They do leave a few clues to their presence though. At this time the smaller male merlin, often called the Jack, will be doing the vast majority of the hunting. He chases down his main prey, meadow pipits, and once he has caught one will return to one of a number of popular plucking posts. These are usually small hillocks among the heather – I have even seen one using the top of an old grouse butt. Here he plucks the dead pipit and leaves tell-tale grey brown feathers lying around, a good clue that you are in an established territory.
Another clue is his call. Once he has plucked the pipit he will take it to his mate and he lets her know he is coming by calling a high pitched ‘kek kek kek’ call. It only happens every two to four hours but if you hear this, keep your eyes peeled. He does not usually take the dead prey straight to the nest, he is presumably a bit nervous of his mate who is quite a bit bigger than him. So, as he calls he leaves it on a prominent hillock and flies off as she approaches. He may now pay a fleeting visit to the nest and look at the eggs or his youngsters, but usually will beat a hasty retreat as his mate flies back.
Over the years I have photographed three merlin pairs at the nest in Derbyshire and helped the BBC film a pair that featured in a natural history series shown a decade or so ago. In all cases the male hardly ever came to the nest, all the work here was carried out by the browner female. During the BBC’s filming at a hide that I had put up for them they were lucky enough to film the pair catching and eating emperor moths. I must admit that I was both thrilled and really disappointed at the same time. Thrilled because I could later see it on TV but gutted that I wasn’t there to get shots myself, particularly as I had spent a month of work setting up the opportunity for the camera man.

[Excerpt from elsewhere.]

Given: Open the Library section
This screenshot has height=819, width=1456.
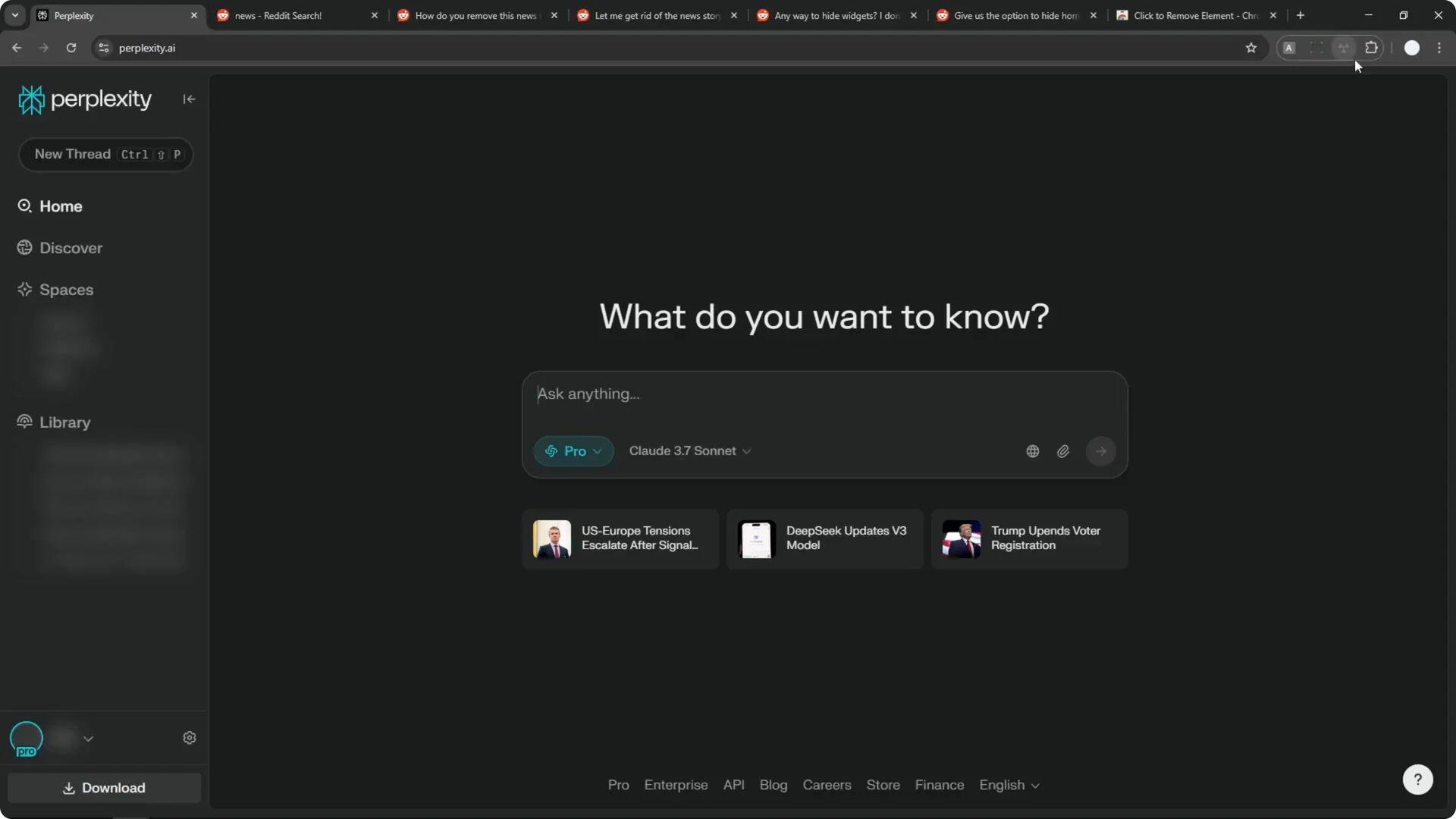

Derbyshire’s merlins are doing well. There are between 15 and 25 pairs dotted across our heather moorlands. They seem to have favourite moors and even heather banks to nest on. The threats to them are far less than in the past and possibly the biggest threat today is the degradation of heather moorland due to overgrazing by sheep and increasingly, oddly, by red deer.
Gamekeepers burn our moorlands to provide a mosaic of heather of different ages to keep red grouse numbers up. This seems to be increasingly becoming an issue and the idea of ‘re-wilding’ vast areas back to woodlands is growing in popularity. I have mixed feelings here. The burning of moorland and grazing of sheep keeps the moor heather healthy and stops the return of the wood. If we re-wilded and stopped grouse shooting I personally think we might also be saying goodbye to our small but nationally significant population of merlins.
Whilst many of us may never see a wild merlin chase a meadow pipit or hear the shrill ‘kek kek kek’ of its call in spring, I am sure we all love the idea that they are here. At least we do have the choice of spending a spring day lying back in the heather watching one of our best known but seldom observed falcons.